◆ **WYBRANY FRAGMENT**
────
Pod koniec ubiegłego tygodnia kraj obiegła wieść, że karetki mogą szkodzić zdrowiu. Wszystko za sprawą Ireny Lipowicz, rzecznika praw obywatelskich, która upomniała się o uszy przechodniów narażonych na zbyt duży hałas emitowany przez ambulanse i wozy straży pożarnej. W wystąpieniu do ministra transportu, budownictwa i gospodarki morskiej stwierdza, że choć
prawo o ruchu drogowym wprowadza wymogi dotyczące konstrukcji i wyposażenia pojazdów, które mają zagwarantować, że korzystanie z nich nie doprowadzi do zakłócenia spokoju publicznego, to nie normuje kwestii dopuszczalnego poziomu hałasu przez nie emitowanego. A to może szkodzić zdrowiu.
– Być może hałas emitowany przez karetki jest przeraźliwy, ale tak jest przecież na całym świecie. W takim razie może wystąpić do producentów, by ten sygnał był przyjaźniejszy dla pani rzecznik – łapie się za głowę prof. Genowefa Grabowska, prawnik z Uniwersytetu Śląskiego.
────
◆ **UDOSTĘPNIONY MATERIAŁ**
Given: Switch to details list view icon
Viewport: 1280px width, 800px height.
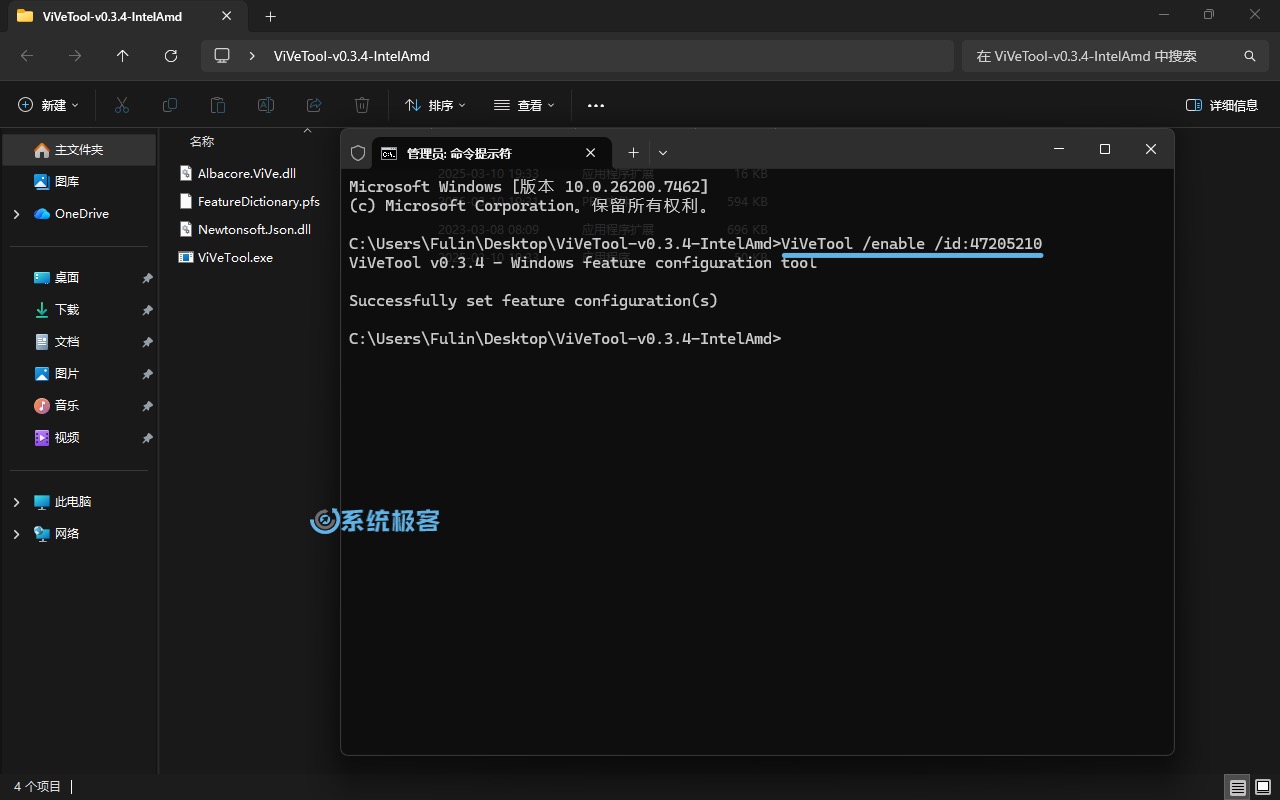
────
◆ **POLECENIA**
- 1) Do którego ministra Irena Lipowicz skierowała wystąpienie według tekstu o hałasie karetek?
- 2) Wypisz dosłownie z tekstu o hałasie karetek fragment od „Pod koniec ubiegłego” do „może szkodzić zdrowiu.”.
- 3) Kontynuuj tekst o hałasie karetek od miejsca, w którym się kończy.

◆ **ODPOWIEDZI PO KOLEI**
- 1) Do ministra transportu, budownictwa i gospodarki morskiej.

- 2)
Pod koniec ubiegłego tygodnia kraj obiegła wieść, że karetki mogą szkodzić zdrowiu. Wszystko za sprawą Ireny Lipowicz, rzecznika praw obywatelskich, która upomniała się o uszy przechodniów narażonych na zbyt duży hałas emitowany przez ambulanse i wozy straży pożarnej. W wystąpieniu do ministra transportu, budownictwa i gospodarki morskiej stwierdza, że choć
prawo o ruchu drogowym wprowadza wymogi dotyczące konstrukcji i wyposażenia pojazdów, które mają zagwarantować, że korzystanie z nich nie doprowadzi do zakłócenia spokoju publicznego, to nie normuje kwestii dopuszczalnego poziomu hałasu przez nie emitowanego. A to może szkodzić zdrowiu.

- 3)
– Tylko że w interesie nas wszystkich jest, by
kierowcy go słyszeli i umożliwiali przejazd pojazdom uprzywilejowanym – dodaje prof. Grabowska.
Anna Kabulska z biura prasowego
RPO twierdzi, że rzecznikowi nie chodziło o to, by sygnały alarmowe ściszyć.
– Chodzi tylko o to, że brak jest unormowań w tym zakresie – przekonuje Kabulska.
Ponaglony resort (pierwszy raz
RPO zwracał się do niego w tej sprawie dwa lata temu) zorganizował spotkanie, na które zaproszono przedstawicieli m.in. Centralnego Instytutu Ochrony Pracy – Państwowego Instytutu Badawczego, Instytutu Transportu Samochodowego, Sztabu Generalnego Wojska Polskiego i Ministerstwa Zdrowia.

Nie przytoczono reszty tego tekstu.